🤖 AI Summary
In open-set recognition (OSR), models often exhibit overconfidence on semantically proximal unknown samples, misclassifying them as known classes and degrading rejection capability. To address this, we propose a two-stage decoupled framework: Stage I quantifies sample-level uncertainty via controlled feature perturbations that generate diverse predictions; Stage II employs a dual-classifier architecture jointly optimizing known-class classification and unknown-class detection, explicitly suppressing overconfidence induced by inter-class feature overlap. Our method requires no prior knowledge of unknown classes and is end-to-end trainable. Evaluated on CIFAR-10, CIFAR-100, and TinyImageNet benchmarks, it significantly outperforms state-of-the-art OSR approaches, achieving superior performance in key metrics—including FPR95 and AUROC—while enhancing the separability and robustness of decision boundaries.
📝 Abstract
Open Set Recognition (OSR) requires models not only to accurately classify known classes but also to effectively reject unknown samples.

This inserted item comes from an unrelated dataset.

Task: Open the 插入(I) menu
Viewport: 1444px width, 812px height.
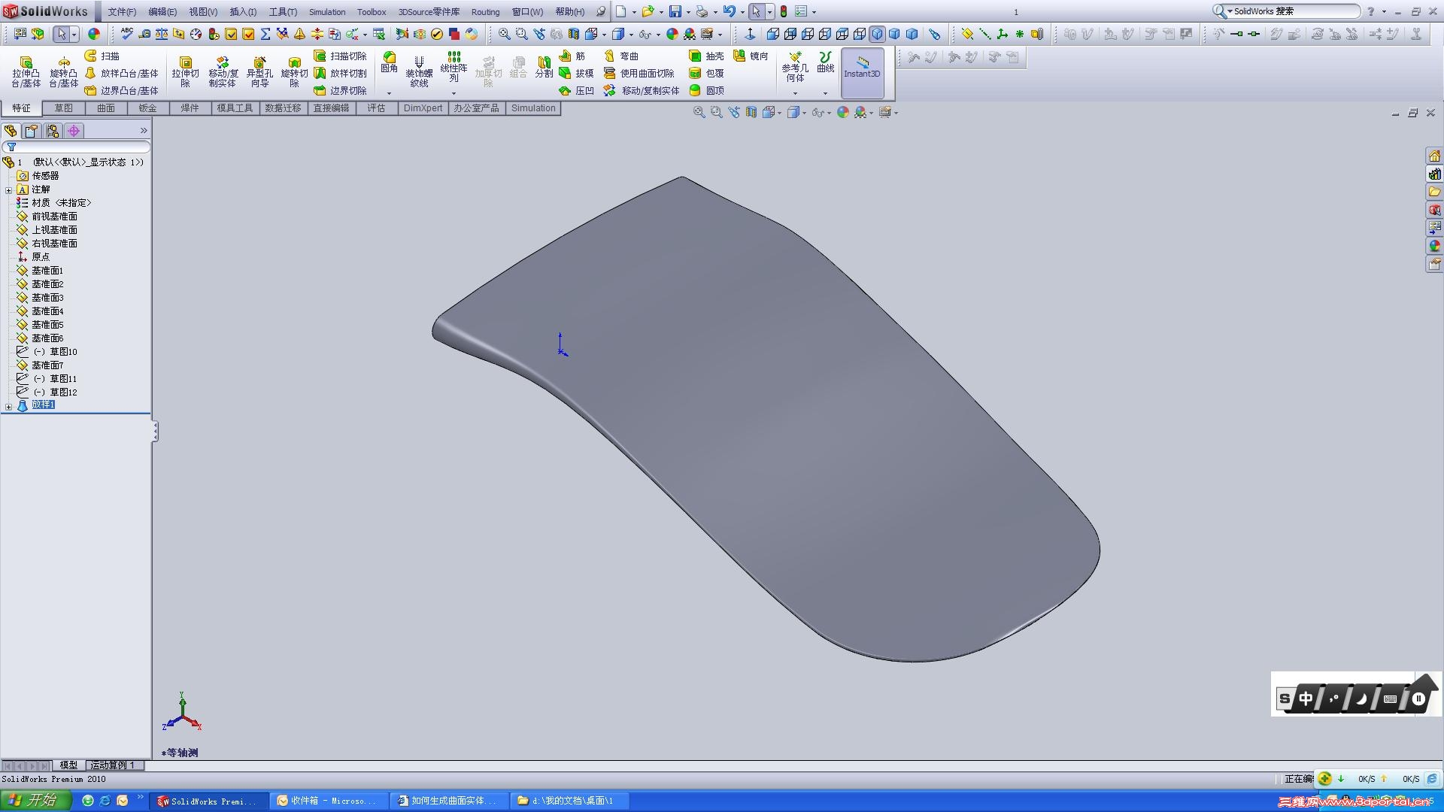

However, when unknown samples are semantically similar to known classes, inter-class overlap in the feature space often causes models to assign unjustifiably high confidence to them, leading to misclassification as known classes -- a phenomenon known as overconfidence. This overconfidence undermines OSR by blurring the decision boundary between known and unknown classes. To address this issue, we propose a framework that explicitly mitigates overconfidence caused by inter-class overlap. The framework consists of two components: a perturbation-based uncertainty estimation module, which applies controllable parameter perturbations to generate diverse predictions and quantify predictive uncertainty, and an unknown detection module with distinct learning-based classifiers, implemented as a two-stage procedure, which leverages the estimated uncertainty to improve discrimination between known and unknown classes, thereby enhancing OSR performance. Experimental results on three public datasets show that the proposed framework achieves superior performance over existing OSR methods.